Siempre fue un hombre pequeño sin mayores deseos, sin aspiraciones políticas ni creencias religiosas, su padre le había escogido la carrera y la esposa, le consiguió un trabajo medianamente remunerado, le regalo un automóvil y un par de trajes de opaco pasado. De no ser por los desteñidos recuerdos de aquella tarde se hubiese convertido en un amnésico fantasma. Negado a su propia muerte, a las lamentaciones largas y a los latidos de su propio corazón. Se le escaparía la vida esgrimiendo fracasos lejos de la lógica y la verdad.

La vida no es un camino recto ni siquiera es sinuoso, tiende a ser una espiral empedrada, llena de psicopompos, a ambos lados, dispuestos a servirte de guía al momento de morir, pero repudian a aquellos de alma gris. Dejan que deambulen perdidos entre las paredes invisibles que se levantan para separar a los vivos de los muertos. 

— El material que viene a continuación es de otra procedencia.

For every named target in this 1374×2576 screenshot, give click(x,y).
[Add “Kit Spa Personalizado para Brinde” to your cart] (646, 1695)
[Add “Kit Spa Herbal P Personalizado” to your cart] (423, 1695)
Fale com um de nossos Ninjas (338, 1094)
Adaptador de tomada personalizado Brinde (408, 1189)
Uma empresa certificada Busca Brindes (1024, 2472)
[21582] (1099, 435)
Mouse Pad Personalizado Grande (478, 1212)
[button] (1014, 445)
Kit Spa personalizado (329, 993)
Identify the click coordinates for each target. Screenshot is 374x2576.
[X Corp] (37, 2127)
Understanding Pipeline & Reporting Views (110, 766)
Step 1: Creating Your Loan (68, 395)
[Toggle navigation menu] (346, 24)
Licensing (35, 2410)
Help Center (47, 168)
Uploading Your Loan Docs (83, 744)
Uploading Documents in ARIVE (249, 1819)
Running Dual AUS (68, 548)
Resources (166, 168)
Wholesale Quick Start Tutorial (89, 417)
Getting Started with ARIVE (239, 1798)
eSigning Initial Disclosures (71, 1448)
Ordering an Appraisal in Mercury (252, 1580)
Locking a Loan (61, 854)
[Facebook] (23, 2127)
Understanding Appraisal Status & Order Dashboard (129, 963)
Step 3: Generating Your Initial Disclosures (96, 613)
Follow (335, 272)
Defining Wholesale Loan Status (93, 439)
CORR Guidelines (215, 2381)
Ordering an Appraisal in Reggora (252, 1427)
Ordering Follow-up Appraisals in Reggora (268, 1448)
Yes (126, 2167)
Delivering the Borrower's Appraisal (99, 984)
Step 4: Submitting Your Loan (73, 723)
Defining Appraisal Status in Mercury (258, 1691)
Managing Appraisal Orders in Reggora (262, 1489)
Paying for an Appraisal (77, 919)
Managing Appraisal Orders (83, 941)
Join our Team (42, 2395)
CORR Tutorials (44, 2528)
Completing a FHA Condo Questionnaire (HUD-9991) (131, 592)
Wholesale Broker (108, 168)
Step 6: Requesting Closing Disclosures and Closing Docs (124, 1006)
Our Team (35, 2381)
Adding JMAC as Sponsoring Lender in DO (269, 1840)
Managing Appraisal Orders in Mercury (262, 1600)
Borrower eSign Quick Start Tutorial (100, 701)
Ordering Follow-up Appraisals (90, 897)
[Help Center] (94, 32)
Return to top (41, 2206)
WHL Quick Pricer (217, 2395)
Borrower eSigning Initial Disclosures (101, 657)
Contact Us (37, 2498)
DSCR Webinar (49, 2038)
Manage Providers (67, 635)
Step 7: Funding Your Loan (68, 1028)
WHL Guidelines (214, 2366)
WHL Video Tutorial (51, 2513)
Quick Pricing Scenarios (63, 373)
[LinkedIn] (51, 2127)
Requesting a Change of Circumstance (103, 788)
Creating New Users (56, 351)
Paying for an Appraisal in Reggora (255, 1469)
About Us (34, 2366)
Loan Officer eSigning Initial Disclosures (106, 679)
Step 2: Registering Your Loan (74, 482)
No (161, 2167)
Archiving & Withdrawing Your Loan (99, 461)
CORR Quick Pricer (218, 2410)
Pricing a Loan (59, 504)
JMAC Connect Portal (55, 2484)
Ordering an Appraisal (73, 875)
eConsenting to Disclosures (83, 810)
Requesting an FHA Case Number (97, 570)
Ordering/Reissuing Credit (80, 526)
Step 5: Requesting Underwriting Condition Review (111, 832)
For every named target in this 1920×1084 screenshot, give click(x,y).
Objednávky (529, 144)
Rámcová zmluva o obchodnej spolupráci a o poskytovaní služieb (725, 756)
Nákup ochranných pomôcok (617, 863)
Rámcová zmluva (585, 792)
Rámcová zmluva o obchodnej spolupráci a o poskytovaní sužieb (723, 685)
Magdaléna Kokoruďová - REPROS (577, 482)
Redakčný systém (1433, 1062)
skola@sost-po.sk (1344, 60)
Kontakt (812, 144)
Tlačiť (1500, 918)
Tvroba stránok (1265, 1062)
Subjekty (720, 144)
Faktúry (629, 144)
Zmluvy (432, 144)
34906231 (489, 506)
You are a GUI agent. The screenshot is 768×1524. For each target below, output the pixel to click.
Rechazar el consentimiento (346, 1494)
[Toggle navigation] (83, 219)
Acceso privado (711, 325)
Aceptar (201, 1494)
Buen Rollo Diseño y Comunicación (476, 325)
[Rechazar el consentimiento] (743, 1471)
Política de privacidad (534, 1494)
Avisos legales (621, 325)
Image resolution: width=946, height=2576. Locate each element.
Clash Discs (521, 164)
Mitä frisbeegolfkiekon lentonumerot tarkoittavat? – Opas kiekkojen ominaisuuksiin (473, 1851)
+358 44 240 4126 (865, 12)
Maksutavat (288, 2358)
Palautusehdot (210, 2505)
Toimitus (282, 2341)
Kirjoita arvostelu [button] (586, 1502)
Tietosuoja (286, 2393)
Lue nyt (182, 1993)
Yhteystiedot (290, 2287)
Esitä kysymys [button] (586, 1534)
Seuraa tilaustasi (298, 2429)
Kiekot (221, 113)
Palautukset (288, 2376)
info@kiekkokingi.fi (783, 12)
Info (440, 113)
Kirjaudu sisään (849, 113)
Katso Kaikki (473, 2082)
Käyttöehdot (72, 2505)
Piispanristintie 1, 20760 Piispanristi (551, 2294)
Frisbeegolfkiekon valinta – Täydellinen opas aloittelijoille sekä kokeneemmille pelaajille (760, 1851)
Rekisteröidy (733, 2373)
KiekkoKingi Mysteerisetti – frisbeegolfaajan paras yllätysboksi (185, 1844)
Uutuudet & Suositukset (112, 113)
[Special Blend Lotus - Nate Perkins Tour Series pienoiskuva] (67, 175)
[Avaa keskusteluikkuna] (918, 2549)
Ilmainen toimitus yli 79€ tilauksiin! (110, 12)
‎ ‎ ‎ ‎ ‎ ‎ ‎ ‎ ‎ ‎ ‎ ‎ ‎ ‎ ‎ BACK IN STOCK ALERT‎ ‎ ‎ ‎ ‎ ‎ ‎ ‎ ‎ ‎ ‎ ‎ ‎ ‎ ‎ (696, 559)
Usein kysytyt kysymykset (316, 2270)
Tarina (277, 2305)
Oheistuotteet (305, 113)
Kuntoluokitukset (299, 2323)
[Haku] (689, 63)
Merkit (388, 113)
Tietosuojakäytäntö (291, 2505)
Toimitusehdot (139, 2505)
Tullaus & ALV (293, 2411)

Debajo de la cama la soledad de Igor se desbordó, sintió miedo, en ese momento, odió tener miedo, pues el miedo le caía turbio, lo aplastaba, tanto que no pudo evitar las lagrimas. Nunca estuvo más vulnerable, pero ya no importaba, tenía la resignación del condenado a muerte, de aquel que llega absurdamente tranquilo, sin últimas palabras, sin coraje para gritarle al verdugo, al juez o al jurado o al mismísimo Dios. Eso le paso a Igor, dejó que la erosión del fracaso por vivir plenamente destruyera su propia alma. Nunca le encontró sentido al mundo. Menos en ese momento lleno de asaltos verbales, insultos apenas disfrazados de una falsa civilidad, convirtiéndolo en testigo mediocre de un remolino de atrocidades. 

Los vio venir desde la ventana, lejos, luego muy cerca, pero se quedó congelado, inmóvil, con el frío relampagueante y sobrecogedor de la parálisis. Querían un poco de dinero y seguirían su camino. Los delincuentes pertenecían a aquellos seres hechos de materia corruptible, tristes y miserables, pues saben que serán guiados al infierno por sórdidas chotacabras. Cuando apareció la mujer, los espantapájaros jadearon guiños maliciosos, llenos de lasciva y gula. De la nada aparecieron furtivos cuchillos, amenazadores, la mujer quiso gritar, pero por más que abrió la boca, no encontró ningún auxilio para las afiladísimas garras de acerada soberbia. Aquellos hombres pasaron de la advertencia inmediata a un momento de mal humor, de irritación, ahogados de absoluta soberbia, disfrutaron de los privilegios especiales, de las libertades no concedidas al resto de los mortales. Pasaron por encima de cualquier escrúpulo moral con infinita impunidad.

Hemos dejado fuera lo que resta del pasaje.